Junior Cliburn winners take a bow in Texas
F&A 9 June 2019
Australian pianist Shaun Hern Lee, 16, took first prize on Saturday in the final round of the Cliburn International Junior Piano Competition following 12 days of eliminations and associated activities in Dallas, Texas. His winnings totaled $15,000 plus $2,000 for financing his studies in music. Second prize, worth $10,000, went to Eva Gevorgyan, 15, of Russia and Armenia. Third place was taken by JiWon Yang , 17, of South Korea with a purse of $5,000.
This was the second edition of the junior competition, known popularly as the Cliburn for kids. Youngsters 13-17 years of age were eligible and 229 applicants came forward, of whom 24 were selected. Twenty of the participants were of Asian ancestry.
Jury members include established professionals such as Alessio Bax (chairman), Philippe Bianconi and Valery Kuleshov.
Jacques Marquis, president and CEO of the Cliburn Foundation, spoke to me prior to the competition and made it clear what the Junior Competition is not. “The mandate is not about launching careers. It’s about life,” he said. “We have very different objectives for these young players. We are offering a festival atmosphere and we want to give them an entrance to the next step of their journey.”
Marquis sees an upsurge of talent from early stages of development. “I think players are getting really good younger and younger.”
Participants were brought to Dallas, often chaperoned and coached by parents or teachers, to work their way through the preliminary, quarterfinal and semifinal eliminations, culminating in the selection of the three finalists to perform full concertos with the Dallas Symphony Orchestra on June 8 under conductor Ruth Reinhardt.
Artistic workshops filled the day. In sync with teens’ lifestyle, the optional workshops covered a wide spectrum of issues for students facing today’s piano career choices including the use of social media. Participants were offered master classes, private lessons, seminars on conducting, advice on how to practice, basic stagecraft, how to handle question-and-answer sessions, analysis of what a piano career truly involves, personal branding and how to make positive use of social media. “We will open a lot of windows,” said Marquis. “It will be useful for students with aspirations to become professional musicians.”

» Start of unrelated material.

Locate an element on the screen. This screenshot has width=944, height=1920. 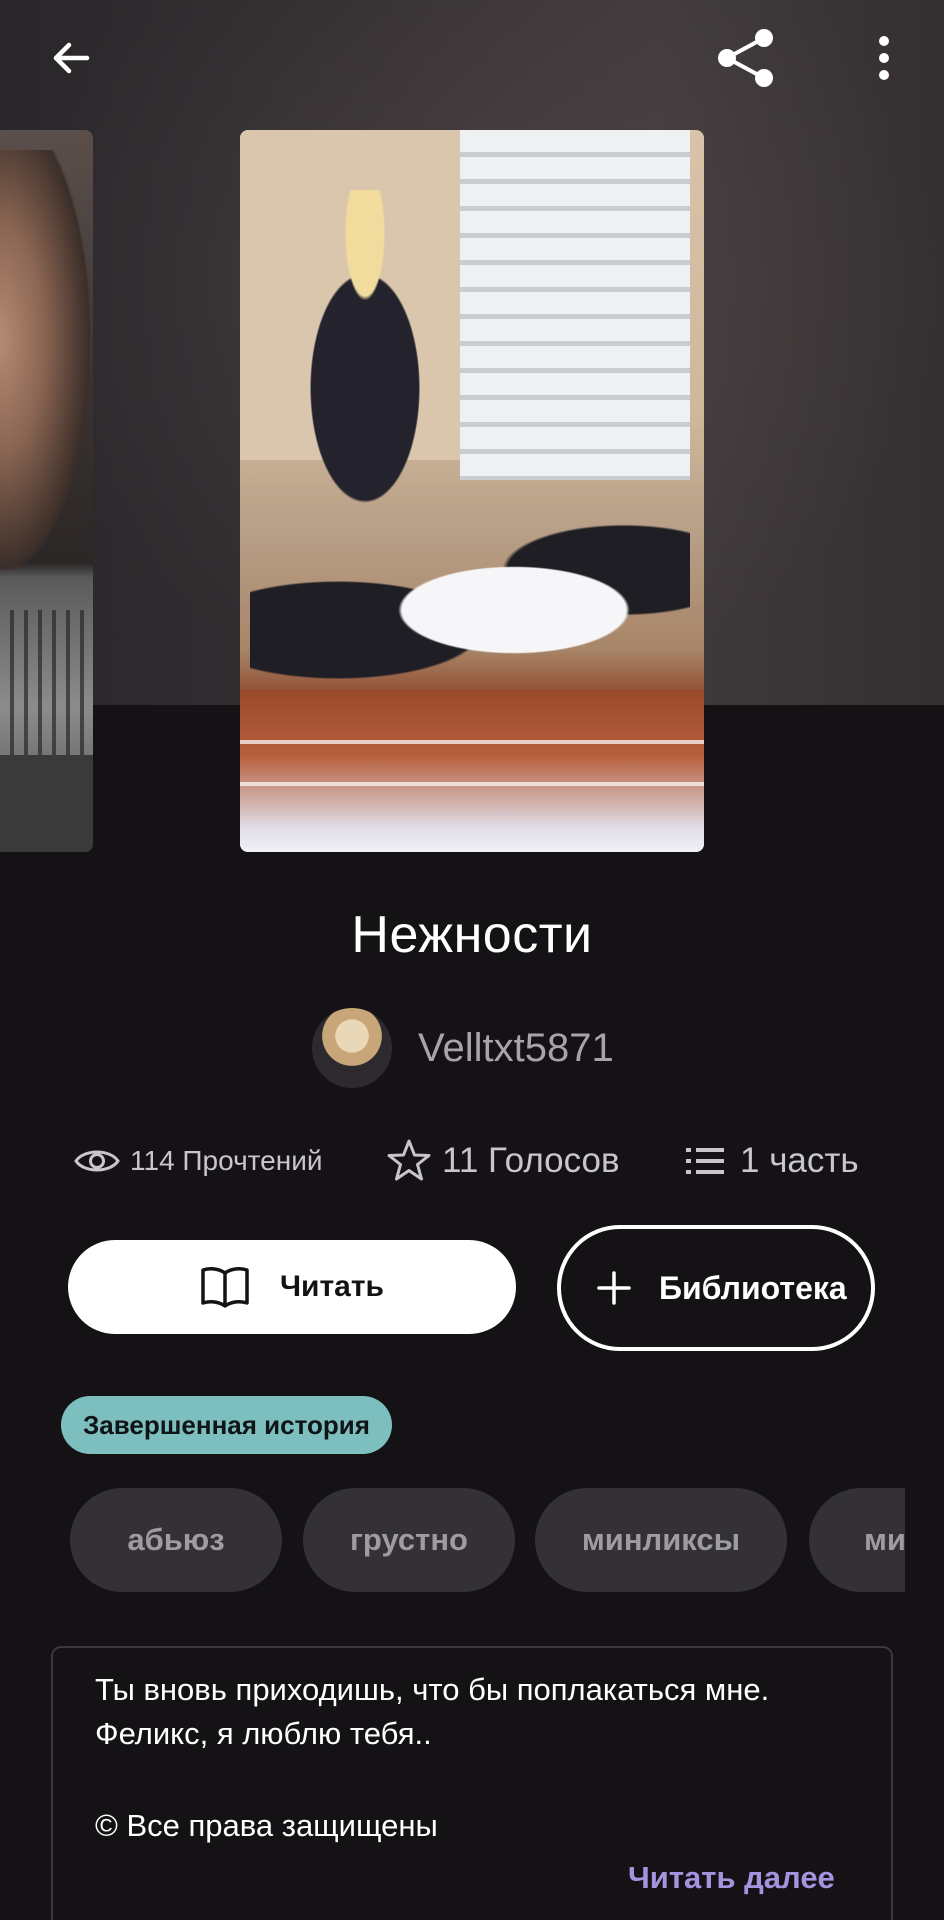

The lineup of participants this year reflects the growing presence of Asian talent, perhaps providing a preview of where professional piano activity will be coming from in the near future. “We have been seeing this trend for some time,” says Marquis. China is driving its own piano craze, with estimates of serious students ranging from 20 million to 60 million. Marquis settles for 40 million and attributes the emergence of Asian talent to strict discipline in Asian families compared to lesser ambitions in Western cultures.

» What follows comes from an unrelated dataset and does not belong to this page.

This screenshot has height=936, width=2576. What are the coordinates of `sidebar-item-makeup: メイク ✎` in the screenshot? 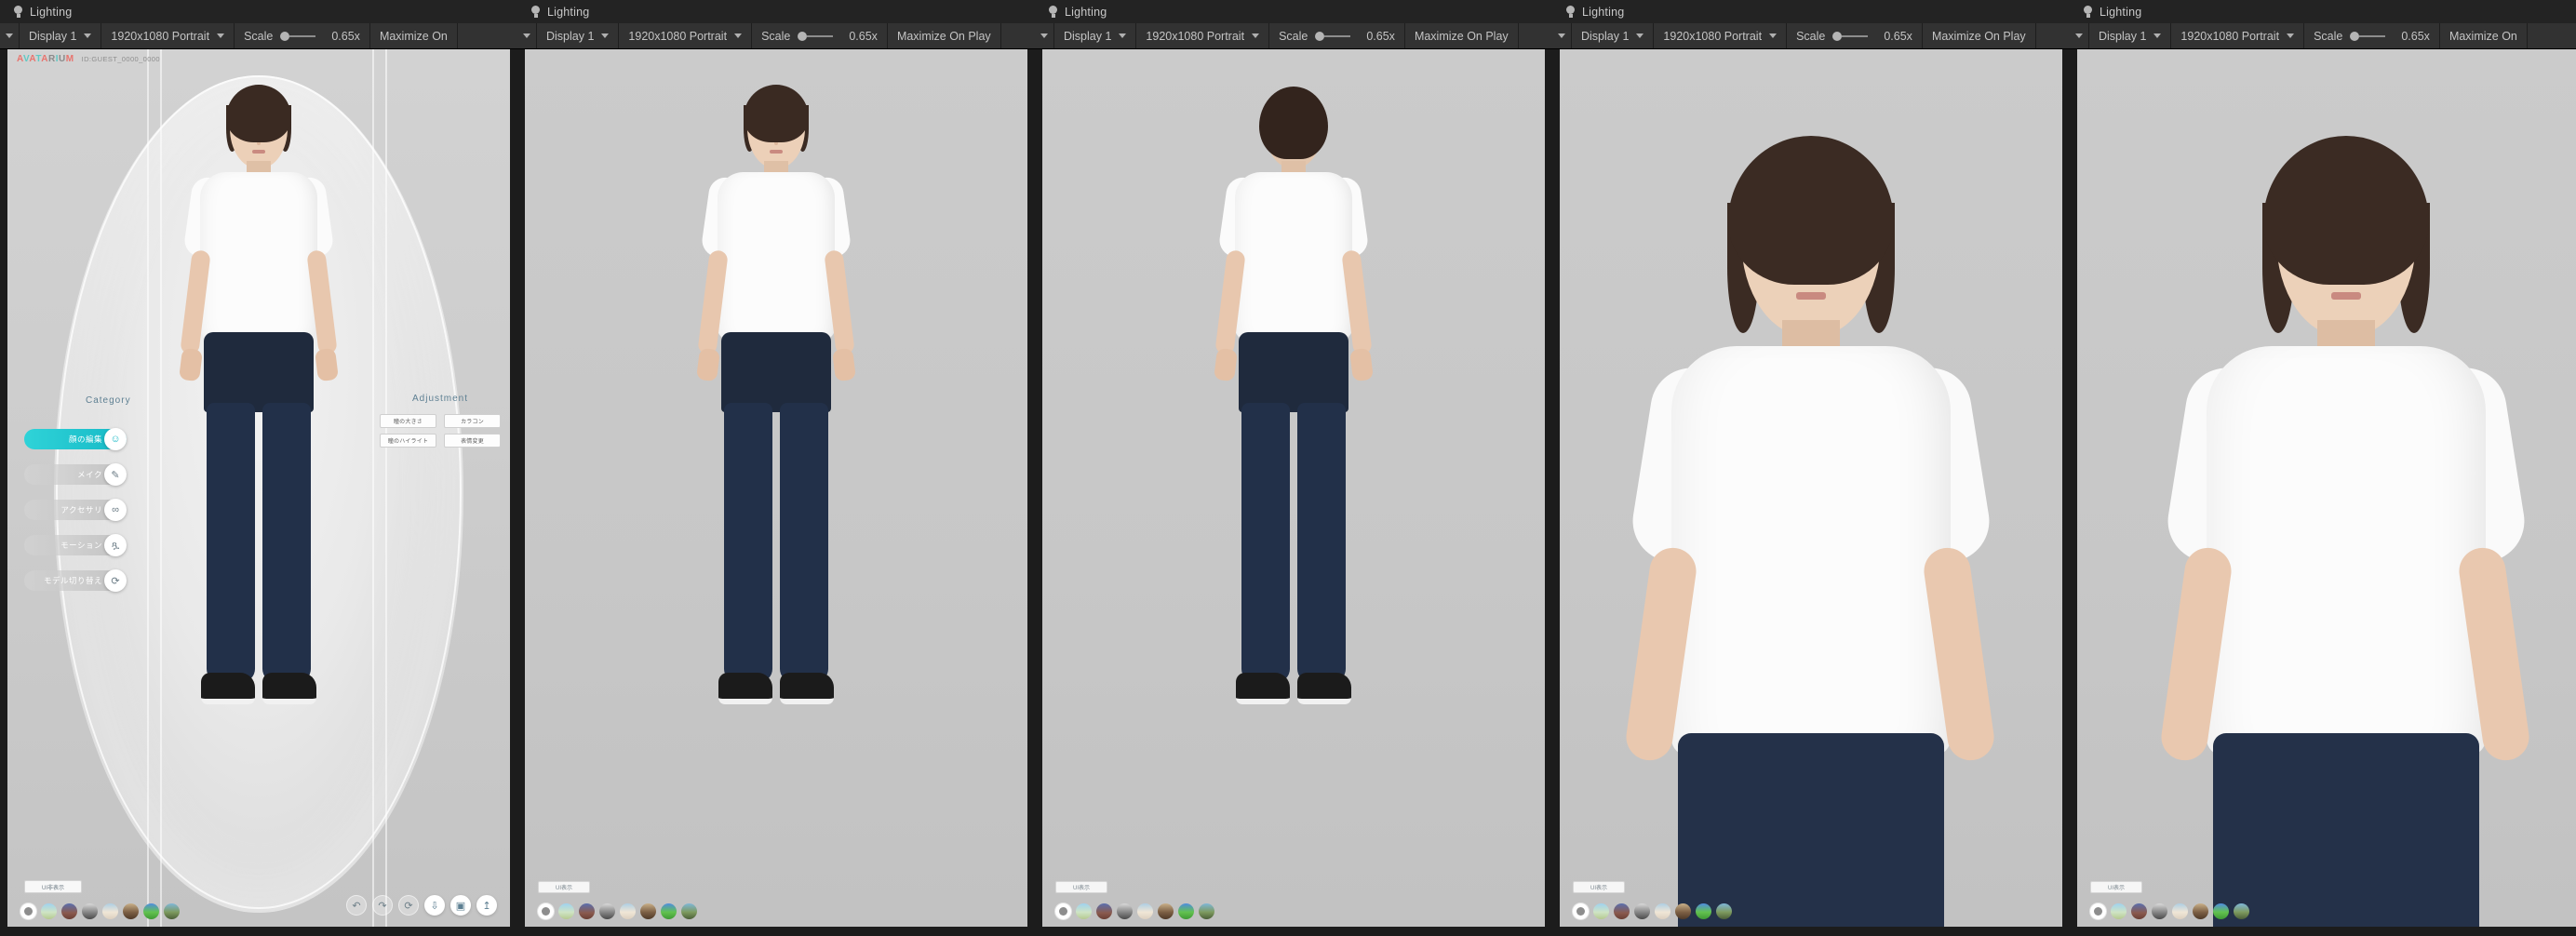 It's located at (76, 474).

Do they all want to become Lang Langs or Yuja Wangs? Marquis thinks not. “They want to share their music with larger audiences,” he says. “I am really impressed.”
The underlying objective of the Junior edition is to be viewed as the “champion of classical music worldwide” and to keep the Cliburn profile active internationally during the four-year hiatus between the primary competitions. “Four years is a long time today,” he says.

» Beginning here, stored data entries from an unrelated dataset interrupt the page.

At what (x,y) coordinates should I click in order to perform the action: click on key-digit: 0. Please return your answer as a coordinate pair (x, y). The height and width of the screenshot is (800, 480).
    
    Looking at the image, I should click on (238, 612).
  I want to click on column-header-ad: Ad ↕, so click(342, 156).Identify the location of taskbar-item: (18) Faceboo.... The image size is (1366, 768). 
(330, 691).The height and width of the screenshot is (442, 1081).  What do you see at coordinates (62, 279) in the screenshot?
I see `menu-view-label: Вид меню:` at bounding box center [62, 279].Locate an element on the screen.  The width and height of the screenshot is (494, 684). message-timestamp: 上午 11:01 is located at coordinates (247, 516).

The Cliburn world has taken on a strategic business flavor reflecting Marquis’ training and experience. Besides being a pianist, he is a graduate in business administration and brings financial and fund-raising expertise to bear at the Foundation level. His rhetoric is laced with such terms as “personal branding” for the youngsters and “strategic advancement” for the Cliburn organisation. The businesslike structure seems well-suited to this very artistic enterprise.
Another version of this article appears in the current International Piano magazine.